I frequently make this for breakfast or lunch. It's a very quick meal that requires little cooking skill. You can add other vegetables to the mix as desired. Just be careful not to add items that take far more time to cook than the rest of the mix, like carrots or eggplant. I occasionally add Portobella Mushrooms and Red, Yellow, or Orange Bell Peppers.

Pre-warning: Please open a window or door if your stove does not have a ventilation system.

Start heating grill pan before preparing the vegetables. The slight burn, grill marks come from the super heated pan. 

Grab a nice size bowl, and the veggies. 
  1. Cut of the ends of the Asparagus, then cut in half, place in the bowl. 
  2. Quarter or flatly slice the zucchini and summer squash, add to bowl.
  3. Remove the ends of the green onions, then decide how much of the darker green leafy part you want. The green end cooks very fast, but adds nice flavor. I tend to cut a couple of inches above the white onion bulb. Then half the onion for a flat edge to grill.
  4. Once all the items are in the bowl (should take about 5 minutes), the grill pan should be nice and hot. Ready for the mix.
  5. Add Olive Oil to the veggies in the bowl, a pinch of cooking salt, and the Tea Spice or Italian Seasoning.
  6. Mix until all vegetables are covered, then dump them in the pan.

When the vegetables hit the pan, you should hear a nice hissing sound. If not the pan wasn't hot enough. Either way, spread the vegetables out rapidly so they cover the pan, then leave alone for 2 to 4 minutes.

Check a piece of squash first. If it has a nice visible grill mark and looks ready to turn, then turn and re-spread all the vegetables with your tongs. 

I grill until veggies are sweating, warm, with grill marks, but still firm. Typically, no longer than 5-8 minutes. I've seen others grill up to 15 minutes. It's up to you. 

Serves: 2 to 4 Depending on if it's the main dish or a side.

Plate-Up. When plating, I'll sprinkle a little bit of a finishing salt (Das Salt's: Fleur de Sel) then the fresh parsley. You can also add lemon and or butter. Eat immediately.

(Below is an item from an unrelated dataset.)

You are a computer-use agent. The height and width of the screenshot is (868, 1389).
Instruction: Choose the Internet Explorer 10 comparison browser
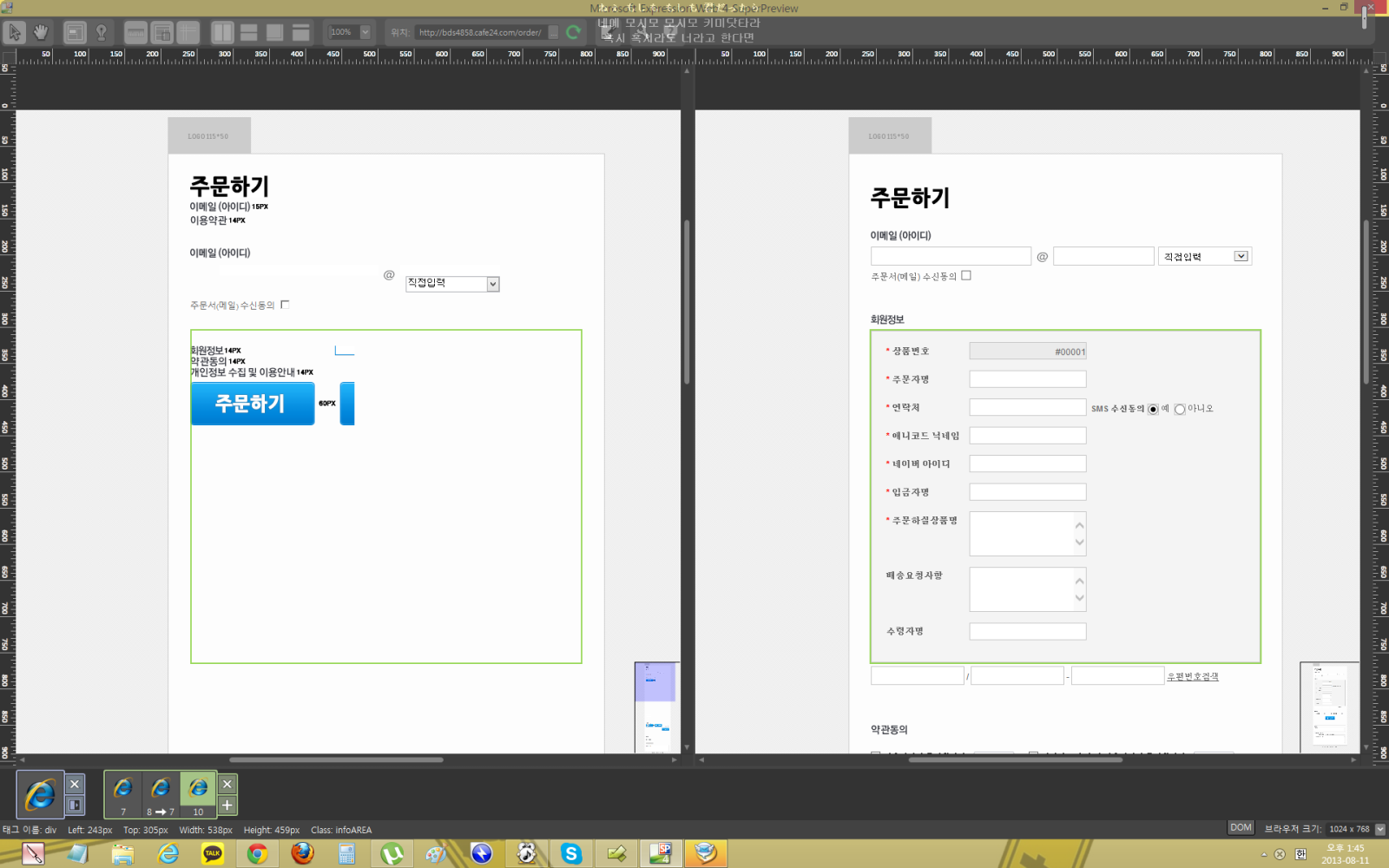(x=198, y=793)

Calorie Counters. This is a pretty low-cal meal if you are on a diet. But be careful with the oil amounts. Each tablespoon of Olive Oil has more calories than most of the veggies combined (about ~120 cal per Tbsp). So just add enough to coat the veggies for better grilling. For veggies listed with oil, total calories is approx. 180, or 90 calories per serving if plated for 2; 45 calories per serving if plated for 4.

Tea Spice. One of my favorite seasonings. It's a mix of green tea, salt, lemongrass, ginger, garlic powder, parsley, sugar, and white pepper. Works well on meats, vegetables, and salads. But a nice Italian Seasoning works well.
  • Paula
    Paula says

    It looks delicious and healthy. Plus you have given so many useful tips. Thanks.

  • allgood2
    allgood2 says

    Thanks Paula. Since I love low prep, super fast meals—less than 30 minutes, even for soups—I try to add other value. Assuming the meal isn't enough.